La chaleur est une fois de plus la principale calamité de l'été. Non parce qu'elle nous plonge dans une douce torpeur alors que, allongé au soleil sur un balcon enfin nettoyé, on cherche quelque idée d'article pour La Nation, mais bien parce qu'elle constitue une fois de plus le sujet unique et omniprésent, l'horizon intellectuel indépassable et odieusement prévisible de toutes les conversations, même et surtout chez ceux qui font profession de trouver des thèmes variés de délibérations. Presse, radios et télévisions gardent les yeux rivés sur le mercure et guettent les moindres records locaux (du style: la troisième plus haute température relevée à midi moins dix à l'aide d'un thermomètre orange à Plantignouf-les-Bains). Et les «Philipulus» de l'écologie répètent, ravis, qu'ils nous l'avaient bien dit, que tout ça est la faute de la voiture et que le châtiment est proche...

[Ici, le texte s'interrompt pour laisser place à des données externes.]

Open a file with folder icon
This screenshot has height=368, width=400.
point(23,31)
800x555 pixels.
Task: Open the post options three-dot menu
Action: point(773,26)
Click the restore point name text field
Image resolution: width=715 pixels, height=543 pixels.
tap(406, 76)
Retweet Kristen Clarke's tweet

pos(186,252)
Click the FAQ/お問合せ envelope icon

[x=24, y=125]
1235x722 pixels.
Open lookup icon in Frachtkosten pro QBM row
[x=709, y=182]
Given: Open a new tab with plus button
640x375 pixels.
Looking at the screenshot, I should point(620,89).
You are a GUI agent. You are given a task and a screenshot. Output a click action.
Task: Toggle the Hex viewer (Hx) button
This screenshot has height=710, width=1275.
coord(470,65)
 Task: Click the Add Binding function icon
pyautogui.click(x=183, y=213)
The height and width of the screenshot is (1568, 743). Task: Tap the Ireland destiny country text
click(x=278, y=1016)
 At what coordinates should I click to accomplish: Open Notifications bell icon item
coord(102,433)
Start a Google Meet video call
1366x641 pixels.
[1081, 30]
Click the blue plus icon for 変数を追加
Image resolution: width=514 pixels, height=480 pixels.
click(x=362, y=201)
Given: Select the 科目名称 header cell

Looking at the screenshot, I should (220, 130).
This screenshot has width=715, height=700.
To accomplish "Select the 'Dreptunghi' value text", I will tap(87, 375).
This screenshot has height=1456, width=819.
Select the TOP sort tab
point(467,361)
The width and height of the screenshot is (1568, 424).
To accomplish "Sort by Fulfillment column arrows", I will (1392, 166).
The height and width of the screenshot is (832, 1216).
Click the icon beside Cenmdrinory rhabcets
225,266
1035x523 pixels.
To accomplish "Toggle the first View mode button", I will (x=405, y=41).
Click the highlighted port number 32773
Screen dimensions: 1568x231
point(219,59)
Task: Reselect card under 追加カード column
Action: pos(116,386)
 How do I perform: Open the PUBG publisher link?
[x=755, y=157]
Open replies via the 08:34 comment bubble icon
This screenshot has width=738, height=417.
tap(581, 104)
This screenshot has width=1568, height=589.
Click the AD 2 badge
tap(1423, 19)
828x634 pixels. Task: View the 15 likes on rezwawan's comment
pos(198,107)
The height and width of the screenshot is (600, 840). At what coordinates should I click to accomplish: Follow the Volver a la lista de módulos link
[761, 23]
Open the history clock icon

Alors, de dépit, on relit un article de L'Hebdo où Mme Chantal Tauxe déclame sa phobie du fédéralisme, «inventé au XIXe siècle pour tenir compte des réalités du terrain» mais devenu aujourd'hui «une entrave à la vision» (entendez par là les visions de Mme Tauxe), et son amour de la centralisation destinée à «mieux répondre aux besoins». Y a-t-il seulement une moquerie distrayante à en tirer? En changeant de journal, on découvre que les journalistes qui se plaignent que tout va trop lentement en Suisse savent aussi s'acharner lorsqu'un policier va trop vite sur la route. Pourtant Le Temps est sans doute le quotidien qui a eu la meilleure idée de l'été en publiant en feuilleton une bande dessinée de Blake et Mortimer: enfin une raison d'aller - directement, il est vrai - jusqu'à la dernière page de ce journal! A L'Express, une courageuse pigiste fête le héros du jour: l'altermondialiste Tomaso qui, lors des manifestations anti-G8, avait clamé sa non-violence dans tous les médias, mais qui admet maintenant - «coincé» par les photos de la police genevoise - avoir incidemment ramassé - sans doute par souci de ne rien laisser sur le trottoir - une toute petite grenade qui traînait par terre. Du côté du Matin enfin, on enquête ferme... dans les WC publics de Suisse romande. Chaque chose à sa place.

C'est sans doute cela qu'on appelle un été pourri: pas sur le plan de la météo, qui reste décidément la rubrique la plus originale, mais parce qu'on n'a même plus envie de descendre en flammes tel ou tel article de presse.